──────── Task input ────────

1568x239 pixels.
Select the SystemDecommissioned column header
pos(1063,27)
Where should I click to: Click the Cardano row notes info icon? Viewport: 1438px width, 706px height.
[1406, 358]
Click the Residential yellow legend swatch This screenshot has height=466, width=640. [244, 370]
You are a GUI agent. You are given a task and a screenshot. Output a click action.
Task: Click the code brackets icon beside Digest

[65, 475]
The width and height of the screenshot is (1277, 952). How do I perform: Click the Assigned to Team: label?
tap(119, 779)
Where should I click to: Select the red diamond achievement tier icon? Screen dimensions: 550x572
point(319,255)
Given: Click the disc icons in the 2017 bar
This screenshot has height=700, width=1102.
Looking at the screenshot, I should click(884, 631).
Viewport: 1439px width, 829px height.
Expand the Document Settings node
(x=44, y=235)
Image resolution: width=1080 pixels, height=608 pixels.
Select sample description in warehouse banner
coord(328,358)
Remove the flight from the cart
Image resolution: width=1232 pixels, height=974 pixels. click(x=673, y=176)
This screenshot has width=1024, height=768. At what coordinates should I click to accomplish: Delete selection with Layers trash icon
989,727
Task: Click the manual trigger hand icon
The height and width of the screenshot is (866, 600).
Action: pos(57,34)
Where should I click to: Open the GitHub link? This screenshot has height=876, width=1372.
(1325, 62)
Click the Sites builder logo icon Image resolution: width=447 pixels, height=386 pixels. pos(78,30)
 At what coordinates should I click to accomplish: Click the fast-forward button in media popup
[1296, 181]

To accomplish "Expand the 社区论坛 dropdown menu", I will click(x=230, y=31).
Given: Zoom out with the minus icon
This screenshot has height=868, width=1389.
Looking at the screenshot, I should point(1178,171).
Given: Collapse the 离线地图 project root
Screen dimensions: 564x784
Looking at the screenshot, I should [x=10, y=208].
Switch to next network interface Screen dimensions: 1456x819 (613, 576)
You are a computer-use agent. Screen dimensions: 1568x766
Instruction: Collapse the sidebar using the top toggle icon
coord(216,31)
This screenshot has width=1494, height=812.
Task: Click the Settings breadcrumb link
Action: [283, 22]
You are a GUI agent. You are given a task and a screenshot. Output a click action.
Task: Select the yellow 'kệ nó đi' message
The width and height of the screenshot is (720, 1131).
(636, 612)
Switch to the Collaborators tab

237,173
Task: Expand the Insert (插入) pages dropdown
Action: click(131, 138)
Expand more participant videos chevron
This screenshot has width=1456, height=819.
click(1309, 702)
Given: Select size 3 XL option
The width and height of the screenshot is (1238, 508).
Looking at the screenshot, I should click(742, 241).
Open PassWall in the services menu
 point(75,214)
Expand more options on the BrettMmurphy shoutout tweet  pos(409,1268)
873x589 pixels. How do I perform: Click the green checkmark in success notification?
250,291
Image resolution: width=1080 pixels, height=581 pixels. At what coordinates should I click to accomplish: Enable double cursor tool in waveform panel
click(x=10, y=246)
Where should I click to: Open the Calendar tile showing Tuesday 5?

────────

**What to produce:** Reproduce, unchanged, the lines of the records from the one containing "The width and height of the screenshot is (1277, 952)." through the one containing "Looking at the screenshot, I should click(884, 631).", including both of those lines.

**Response below:**
The width and height of the screenshot is (1277, 952). How do I perform: Click the Assigned to Team: label?
tap(119, 779)
Where should I click to: Select the red diamond achievement tier icon? Screen dimensions: 550x572
point(319,255)
Given: Click the disc icons in the 2017 bar
This screenshot has height=700, width=1102.
Looking at the screenshot, I should click(884, 631).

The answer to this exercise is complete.